Performed for over 50 years, gastric bypass is a proven procedure that has become extremely safe and less invasive over the years. About 21% of bariatric surgery done in the U.S. as of 2020 are gastric bypass operations.
Appropriate for patients with severe type 2 diabetes, gastroesophageal reflux disease (GERD) disease and other weight-related health conditions, gastric bypass patients generally lose an average of 75% of their excess body weight over a 12 to 18 month period, though this can vary by individual.

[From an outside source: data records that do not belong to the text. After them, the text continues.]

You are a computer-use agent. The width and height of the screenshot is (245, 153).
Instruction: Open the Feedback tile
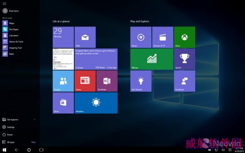(185, 81)
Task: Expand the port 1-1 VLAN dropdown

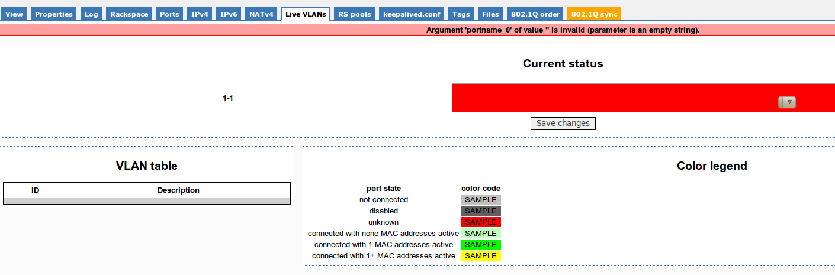Action: [x=786, y=102]
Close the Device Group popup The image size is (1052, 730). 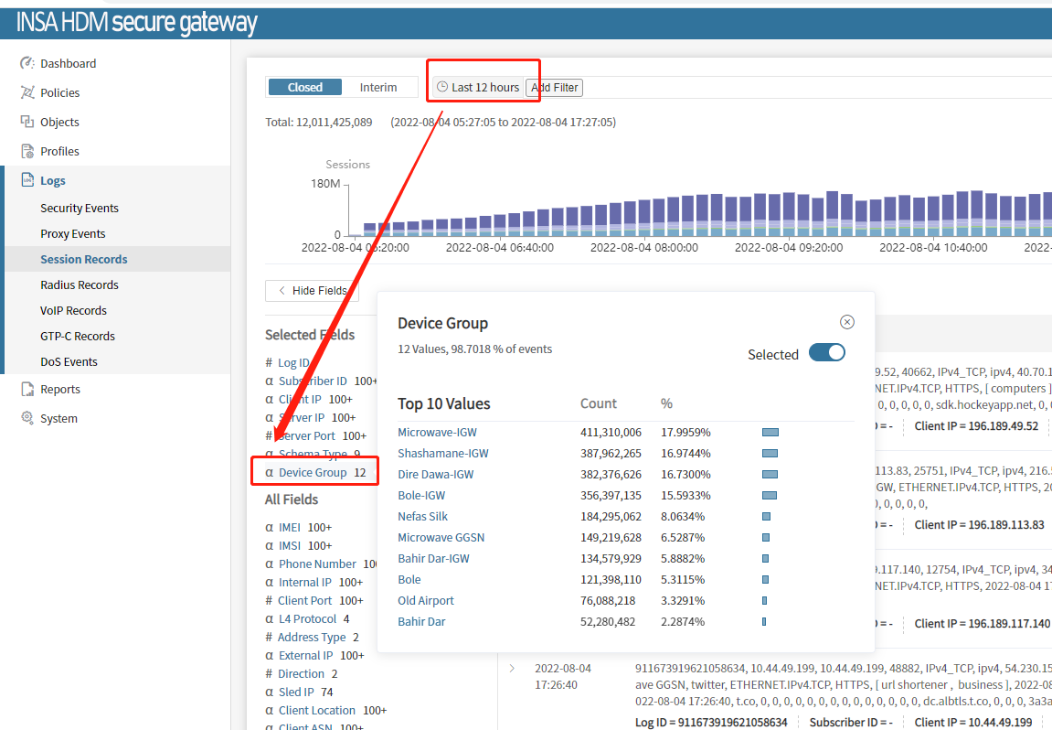[846, 322]
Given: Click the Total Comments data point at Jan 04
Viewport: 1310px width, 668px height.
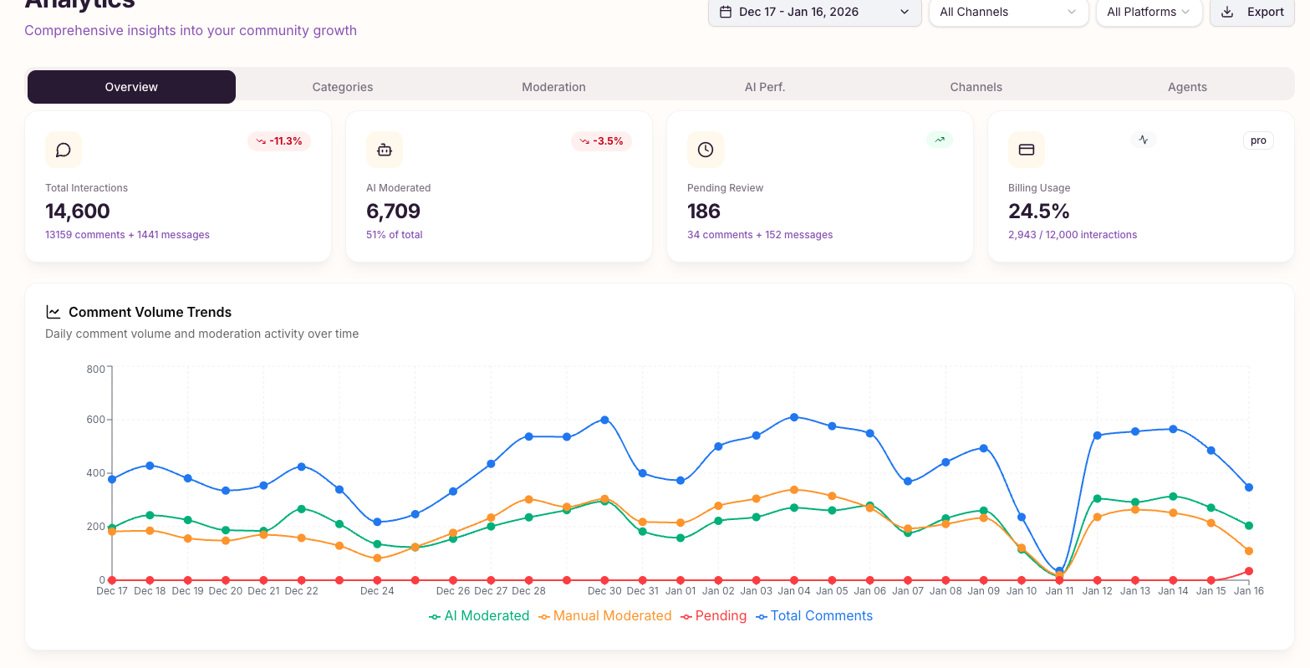Looking at the screenshot, I should 794,417.
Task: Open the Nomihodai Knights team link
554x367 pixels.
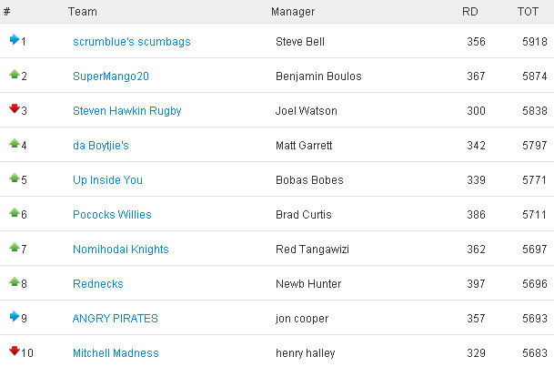Action: 120,250
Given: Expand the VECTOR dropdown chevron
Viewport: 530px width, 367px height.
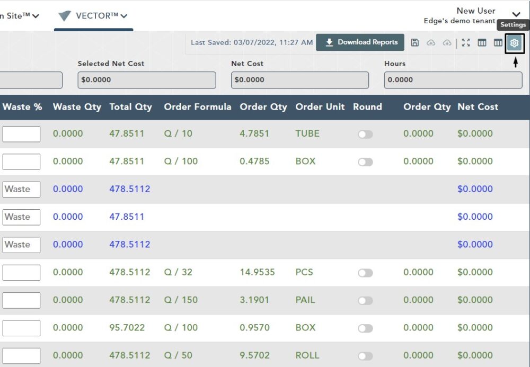Looking at the screenshot, I should [x=123, y=16].
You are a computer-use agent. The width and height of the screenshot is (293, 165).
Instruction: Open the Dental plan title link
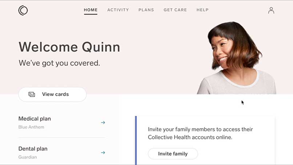(33, 149)
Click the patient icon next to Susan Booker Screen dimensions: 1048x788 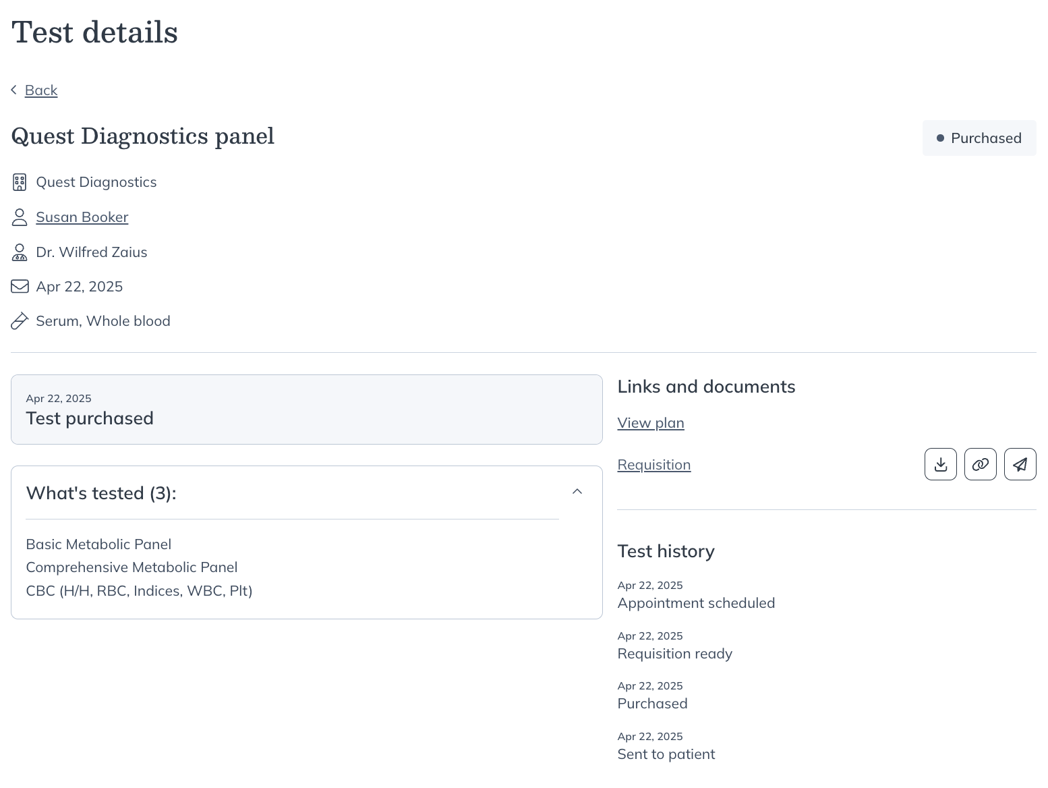19,217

Gastric bypass surgery is performed laparoscopically or robotically, using instruments passed through small incisions in the abdomen. The operation does require general anesthesia. The surgical process is generally done in three steps:
First, the surgeon uses a surgical stapler to separate a sizable portion of the stomach. This creates a small gastric pouch, about the size of an egg, in the upper section of the stomach. Because this pouch is much smaller than the original stomach, patients feel full after eating. The excluded portion of the stomach is usually left in place.
Next, the surgeon divides the small intestine into two parts, attaching the lower portion of the intestine directly to the newly created stomach pouch. This allows food to bypass both most of the stomach and a portion of the small intestine. As a result, the body absorbs fewer calories from food eaten.
Finally, the surgeon connects the upper portion of the small intestine to the lower part of the small intestine. This part of the procedure lets digestive juices flow from the bypassed portion of the intestine to the lower part of the small intestine.